_DATA FOR THIS EXERCISE_.
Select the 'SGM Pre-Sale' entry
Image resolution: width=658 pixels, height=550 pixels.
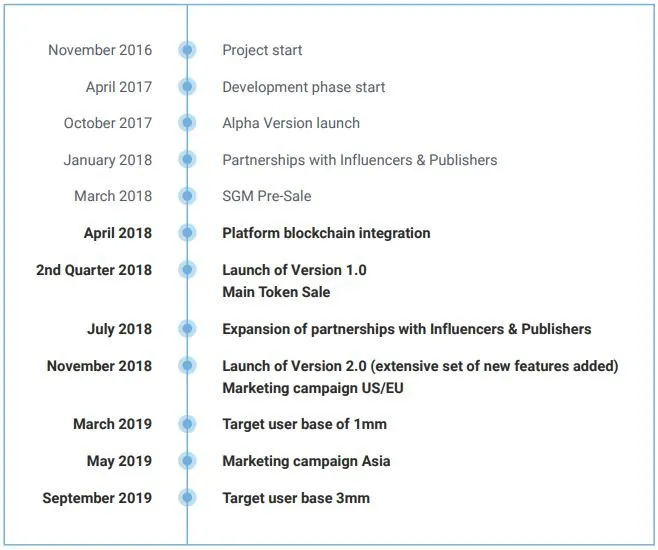pyautogui.click(x=267, y=196)
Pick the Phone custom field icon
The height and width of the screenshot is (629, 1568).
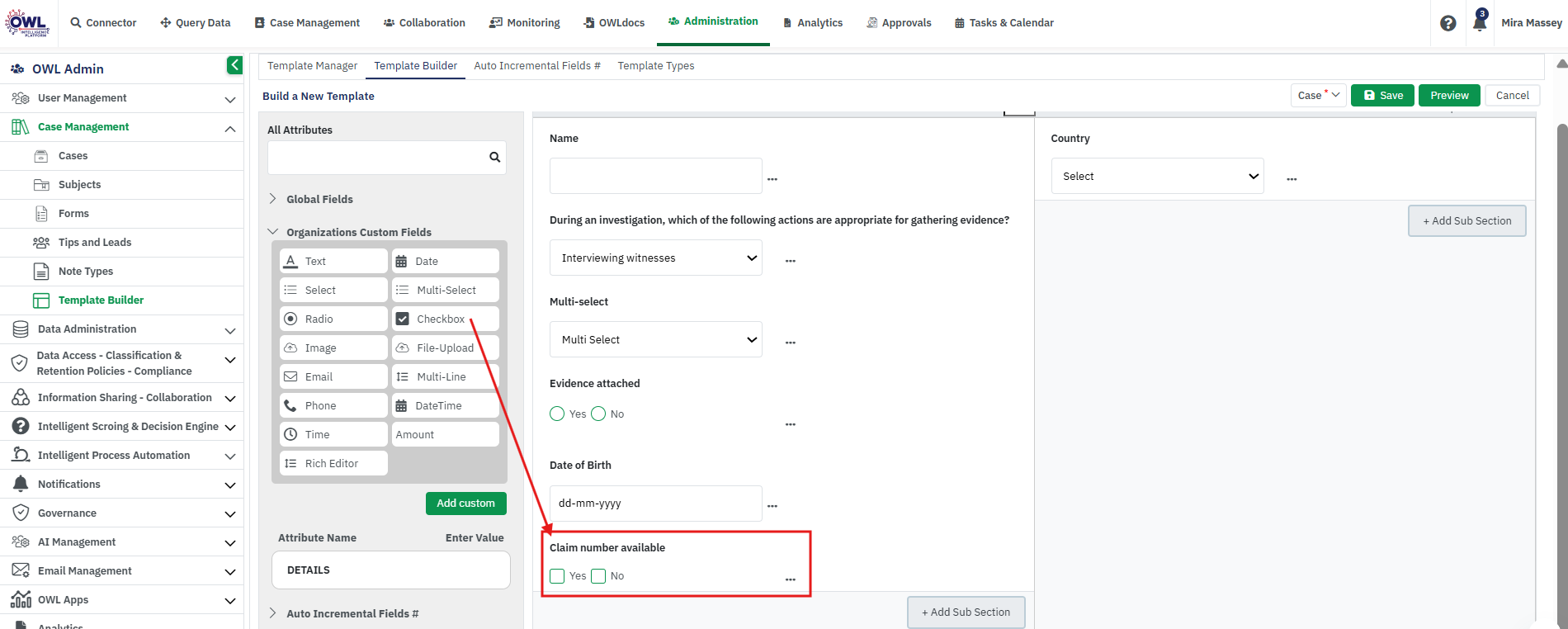[290, 405]
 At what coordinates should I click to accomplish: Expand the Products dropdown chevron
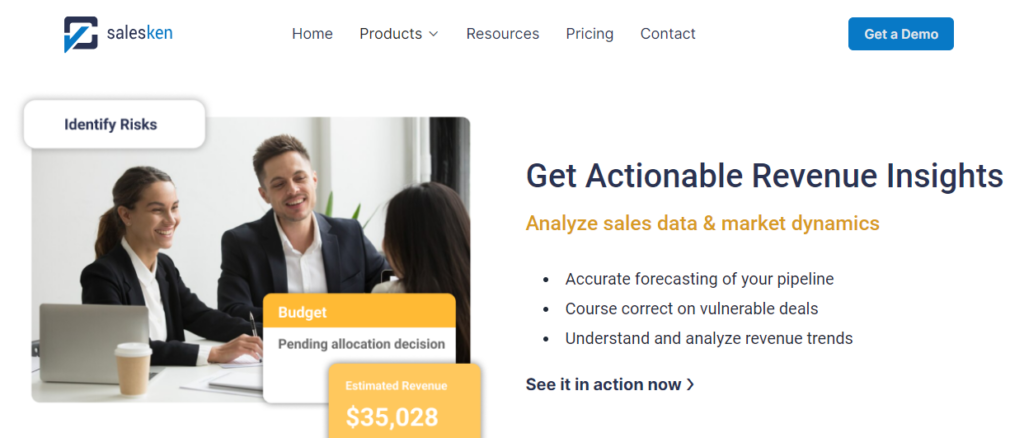434,34
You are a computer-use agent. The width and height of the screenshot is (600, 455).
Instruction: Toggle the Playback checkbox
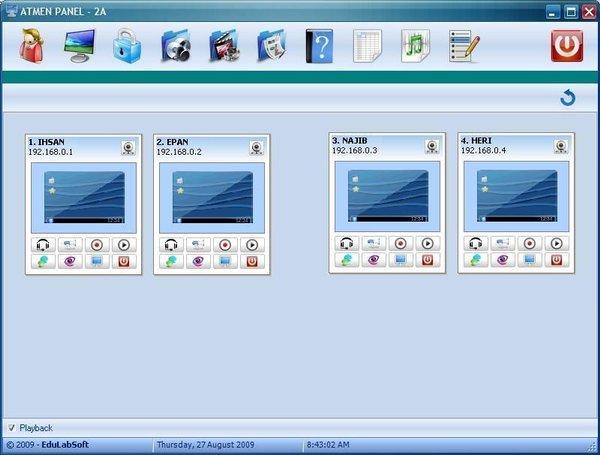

_TASK TO COMPLETE_. The pictures stay out; copy the rest of the data word for word.

_COMPLETED EXERCISE_.
Select the 'SGM Pre-Sale' entry
Image resolution: width=658 pixels, height=550 pixels.
pyautogui.click(x=267, y=196)
Pick the Phone custom field icon
The height and width of the screenshot is (629, 1568).
[290, 405]
 At what coordinates should I click to accomplish: Expand the Products dropdown chevron
434,34
You are a computer-use agent. The width and height of the screenshot is (600, 455).
Instruction: Toggle the Playback checkbox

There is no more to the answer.